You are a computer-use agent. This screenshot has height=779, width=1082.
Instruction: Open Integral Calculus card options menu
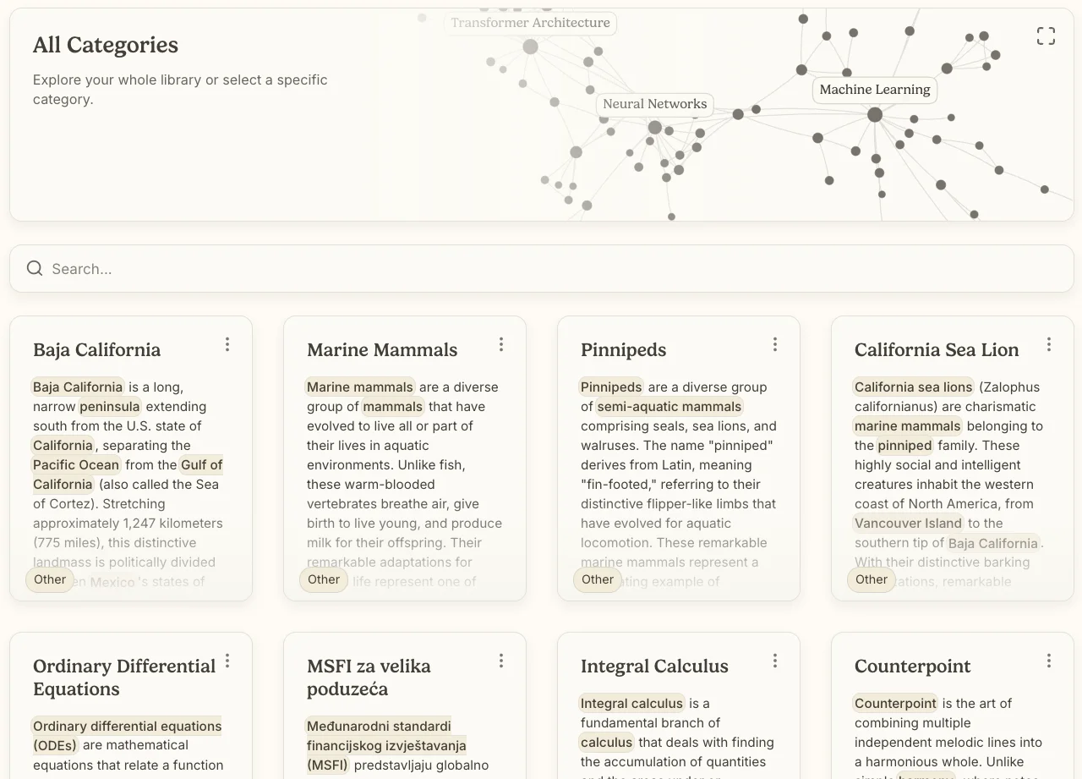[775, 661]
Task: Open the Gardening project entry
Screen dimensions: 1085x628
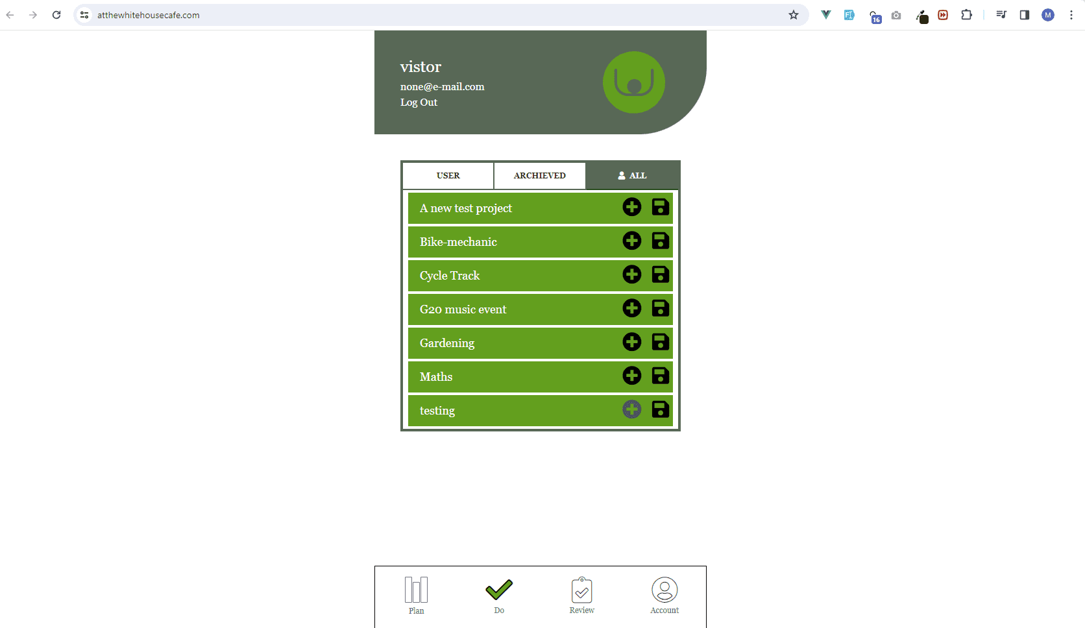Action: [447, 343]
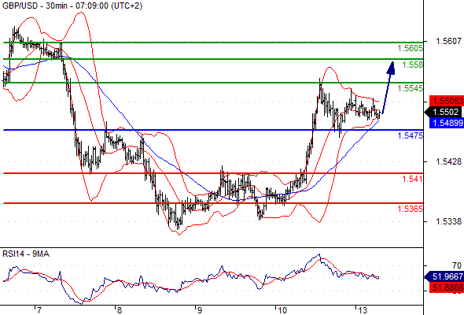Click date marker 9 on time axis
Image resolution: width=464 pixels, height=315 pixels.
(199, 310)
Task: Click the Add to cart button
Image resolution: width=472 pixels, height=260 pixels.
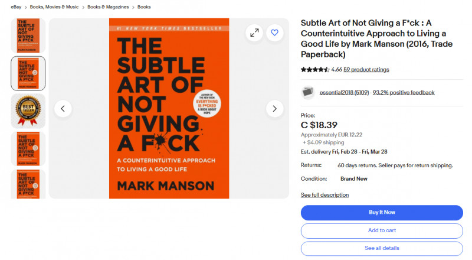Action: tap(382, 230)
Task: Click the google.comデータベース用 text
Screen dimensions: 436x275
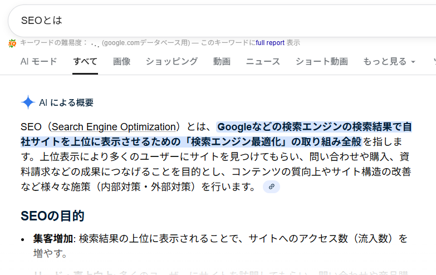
···
▸ Exercise directions:
Your task is to retype exactly the lines that run from the line with "Task: Click the Add to cart button" through the last line of the material, with the pictures left out.

▸ Written solution:
Task: Click the Add to cart button
Image resolution: width=472 pixels, height=260 pixels.
Action: tap(382, 230)
Task: Click the google.comデータベース用 text
Screen dimensions: 436x275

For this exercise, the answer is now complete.